Carbon–carbon bond formation in configurationally stable α-thioorganolithiums allows access to non-racemic tertiary thiols of varying structure and complexity. Hoppe’s extensive studies of lithiated thiocarbamates have continued to display the synthetic utility of these species in the formation of secondary thiol derivatives. These were prepared by diastereoselective electrophilic additions in proline-derived systems [71,72] and asymmetric alkylation of thiocarbamates in the presence of a chiral ligand [73,74]. Stereospecific functionalisation of configurationally stable lithiated thiocarbamates with electrophiles is general for a range of structures, but until very recently it has not been applicable to arylation reactions. However, we have discovered  a variant of a rearrangement reaction of lithiated ureas that we first reported in 2007  in which a lithiated thiocarbamate undergoes an intramolecular aryl transfer. Treatment of an N-aryl S-benzyl thiocarbamate 92 leads to formation of a lithio derivative 93 comparable with those reported by Hoppe (Scheme 32). As in the case of lithiated N-aryl ureas [76-80] and N-aryl carbamates [81,82], the N-aryl ring is susceptible to attack by the anionic centre, and migration of the ring to the position α to sulfur occurs, presumably via an intermediate related to 94. After work up the product is a tertiary thiocarbamate 95, and simple mildly basic hydrolysis leads to the tertiary thiol 96. The aryl migration is applicable to a range of products 96 (Table 1) and amounts to an intramolecular arylation, allowing the formation of otherwise inaccessible doubly benzylic tertiary thiols in enantiomerically enriched form from benzylic alcohols 91. Similar to the rearrangement of lithiated ureas  (but interestingly in contrast to the rearrangement of lithiated carbamates [81,82]), aryl migration proceeds with retention of stereochemistry. Current work is continuing with the aim of expanding the utility of this new mode of reactivity displayed by thiocarbamates.

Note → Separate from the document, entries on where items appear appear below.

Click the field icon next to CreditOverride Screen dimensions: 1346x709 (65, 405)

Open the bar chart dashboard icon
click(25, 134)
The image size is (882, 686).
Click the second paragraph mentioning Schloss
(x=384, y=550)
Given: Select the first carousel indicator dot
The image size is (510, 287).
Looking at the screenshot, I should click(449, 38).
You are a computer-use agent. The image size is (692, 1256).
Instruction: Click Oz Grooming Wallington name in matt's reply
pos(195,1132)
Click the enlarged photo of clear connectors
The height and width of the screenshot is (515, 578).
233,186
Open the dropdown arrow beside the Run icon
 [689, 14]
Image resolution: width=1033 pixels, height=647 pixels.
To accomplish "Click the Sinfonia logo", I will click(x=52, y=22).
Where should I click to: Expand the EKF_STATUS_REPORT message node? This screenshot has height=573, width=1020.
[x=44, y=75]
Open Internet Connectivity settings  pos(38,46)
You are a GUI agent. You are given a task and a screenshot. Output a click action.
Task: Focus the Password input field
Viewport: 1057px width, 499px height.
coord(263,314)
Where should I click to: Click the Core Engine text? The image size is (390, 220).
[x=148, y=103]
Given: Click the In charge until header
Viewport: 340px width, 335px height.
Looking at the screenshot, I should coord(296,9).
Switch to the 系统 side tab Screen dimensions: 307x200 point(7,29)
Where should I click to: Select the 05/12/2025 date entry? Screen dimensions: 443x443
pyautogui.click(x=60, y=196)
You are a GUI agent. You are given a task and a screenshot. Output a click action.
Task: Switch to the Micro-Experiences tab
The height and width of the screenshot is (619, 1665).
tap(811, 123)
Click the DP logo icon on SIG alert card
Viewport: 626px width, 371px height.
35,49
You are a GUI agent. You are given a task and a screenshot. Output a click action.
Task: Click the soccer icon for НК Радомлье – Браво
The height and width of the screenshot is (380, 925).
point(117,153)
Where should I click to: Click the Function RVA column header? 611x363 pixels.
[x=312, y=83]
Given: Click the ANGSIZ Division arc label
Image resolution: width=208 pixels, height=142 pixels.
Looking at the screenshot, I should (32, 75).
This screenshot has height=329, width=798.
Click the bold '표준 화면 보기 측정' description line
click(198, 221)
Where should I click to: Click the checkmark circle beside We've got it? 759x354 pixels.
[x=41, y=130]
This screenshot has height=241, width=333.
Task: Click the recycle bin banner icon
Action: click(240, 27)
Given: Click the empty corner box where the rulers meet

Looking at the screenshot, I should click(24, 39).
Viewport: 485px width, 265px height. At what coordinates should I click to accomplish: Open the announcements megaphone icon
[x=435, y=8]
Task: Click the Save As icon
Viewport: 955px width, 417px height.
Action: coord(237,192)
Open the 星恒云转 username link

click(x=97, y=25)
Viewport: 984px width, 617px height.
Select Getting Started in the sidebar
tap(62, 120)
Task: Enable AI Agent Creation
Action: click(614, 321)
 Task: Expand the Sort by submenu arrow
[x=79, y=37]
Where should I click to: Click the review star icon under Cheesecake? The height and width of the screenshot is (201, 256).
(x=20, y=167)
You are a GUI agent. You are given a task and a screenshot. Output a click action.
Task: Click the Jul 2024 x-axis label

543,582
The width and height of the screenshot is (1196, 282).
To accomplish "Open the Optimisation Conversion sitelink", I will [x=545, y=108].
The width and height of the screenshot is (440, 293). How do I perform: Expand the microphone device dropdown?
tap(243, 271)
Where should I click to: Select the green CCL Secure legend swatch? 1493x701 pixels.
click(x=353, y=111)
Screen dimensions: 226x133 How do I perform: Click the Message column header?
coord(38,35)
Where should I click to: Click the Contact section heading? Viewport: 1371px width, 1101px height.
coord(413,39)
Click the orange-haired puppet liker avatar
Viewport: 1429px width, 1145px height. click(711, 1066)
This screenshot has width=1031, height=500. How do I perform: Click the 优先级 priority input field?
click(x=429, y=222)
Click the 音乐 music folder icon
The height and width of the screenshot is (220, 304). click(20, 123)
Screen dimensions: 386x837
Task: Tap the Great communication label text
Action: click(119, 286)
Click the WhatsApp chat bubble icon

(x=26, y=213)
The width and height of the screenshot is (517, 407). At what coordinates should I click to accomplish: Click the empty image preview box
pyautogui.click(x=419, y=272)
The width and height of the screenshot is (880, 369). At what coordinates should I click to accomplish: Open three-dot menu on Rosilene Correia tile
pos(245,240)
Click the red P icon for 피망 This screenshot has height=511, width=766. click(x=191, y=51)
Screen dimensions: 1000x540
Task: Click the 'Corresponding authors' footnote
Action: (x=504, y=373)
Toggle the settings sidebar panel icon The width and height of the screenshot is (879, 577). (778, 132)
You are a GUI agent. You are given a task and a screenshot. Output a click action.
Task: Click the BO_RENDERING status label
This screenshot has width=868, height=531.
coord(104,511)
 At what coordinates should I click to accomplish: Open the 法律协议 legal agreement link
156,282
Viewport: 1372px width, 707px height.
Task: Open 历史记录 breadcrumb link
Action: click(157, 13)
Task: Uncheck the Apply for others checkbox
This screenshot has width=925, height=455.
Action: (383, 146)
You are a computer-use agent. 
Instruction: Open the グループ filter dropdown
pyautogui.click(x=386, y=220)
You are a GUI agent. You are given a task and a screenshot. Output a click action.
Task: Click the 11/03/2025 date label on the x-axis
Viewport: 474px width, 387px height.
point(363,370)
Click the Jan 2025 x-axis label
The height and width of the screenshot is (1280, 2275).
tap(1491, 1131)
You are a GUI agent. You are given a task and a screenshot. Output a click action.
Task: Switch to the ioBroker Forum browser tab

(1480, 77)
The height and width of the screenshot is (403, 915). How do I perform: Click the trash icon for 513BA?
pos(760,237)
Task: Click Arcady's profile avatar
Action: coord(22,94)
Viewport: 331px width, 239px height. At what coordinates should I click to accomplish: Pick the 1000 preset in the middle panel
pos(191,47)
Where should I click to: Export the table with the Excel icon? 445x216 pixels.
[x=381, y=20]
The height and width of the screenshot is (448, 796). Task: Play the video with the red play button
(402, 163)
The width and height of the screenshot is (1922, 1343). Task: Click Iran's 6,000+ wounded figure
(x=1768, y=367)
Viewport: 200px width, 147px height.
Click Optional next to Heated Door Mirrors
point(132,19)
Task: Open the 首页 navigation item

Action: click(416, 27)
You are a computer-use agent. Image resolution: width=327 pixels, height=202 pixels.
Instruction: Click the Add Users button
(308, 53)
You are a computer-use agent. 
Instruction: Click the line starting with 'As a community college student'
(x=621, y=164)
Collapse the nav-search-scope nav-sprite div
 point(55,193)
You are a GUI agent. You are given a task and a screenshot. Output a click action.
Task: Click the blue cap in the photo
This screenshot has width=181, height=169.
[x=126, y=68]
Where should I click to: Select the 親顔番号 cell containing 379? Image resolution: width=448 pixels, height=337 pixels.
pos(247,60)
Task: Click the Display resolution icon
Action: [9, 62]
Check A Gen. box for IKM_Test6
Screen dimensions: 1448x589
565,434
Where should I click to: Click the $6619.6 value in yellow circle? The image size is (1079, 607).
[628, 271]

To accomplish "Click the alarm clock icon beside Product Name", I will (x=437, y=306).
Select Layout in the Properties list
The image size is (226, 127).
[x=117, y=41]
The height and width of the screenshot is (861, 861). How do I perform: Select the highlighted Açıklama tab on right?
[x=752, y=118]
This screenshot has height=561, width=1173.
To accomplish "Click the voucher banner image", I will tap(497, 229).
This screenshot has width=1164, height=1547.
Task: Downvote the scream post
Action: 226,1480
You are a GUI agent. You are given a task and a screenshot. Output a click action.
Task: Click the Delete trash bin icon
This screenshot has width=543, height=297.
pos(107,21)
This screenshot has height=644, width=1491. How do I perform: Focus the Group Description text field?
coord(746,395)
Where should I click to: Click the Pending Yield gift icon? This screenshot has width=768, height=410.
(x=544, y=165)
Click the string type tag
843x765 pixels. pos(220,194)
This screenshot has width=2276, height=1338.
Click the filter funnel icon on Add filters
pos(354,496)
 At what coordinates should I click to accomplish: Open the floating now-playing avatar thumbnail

Table 1: Scope of the thiocarbamate rearrangement .
Of the methods available for the synthesis of tertiary thiols, the majority (for example, those involving epoxide opening or electrophilic attack on thio-substituted enolates) lead to thiols carrying further functionality in some form. Tertiary thiols without further functionality are still challenging, with organolithium-based alkylations and arylation (by rearrangement) of thiocarbamates offering the best prospects. Further developments in this area – particularly with regard to carbolithiation reactions  – are to be expected.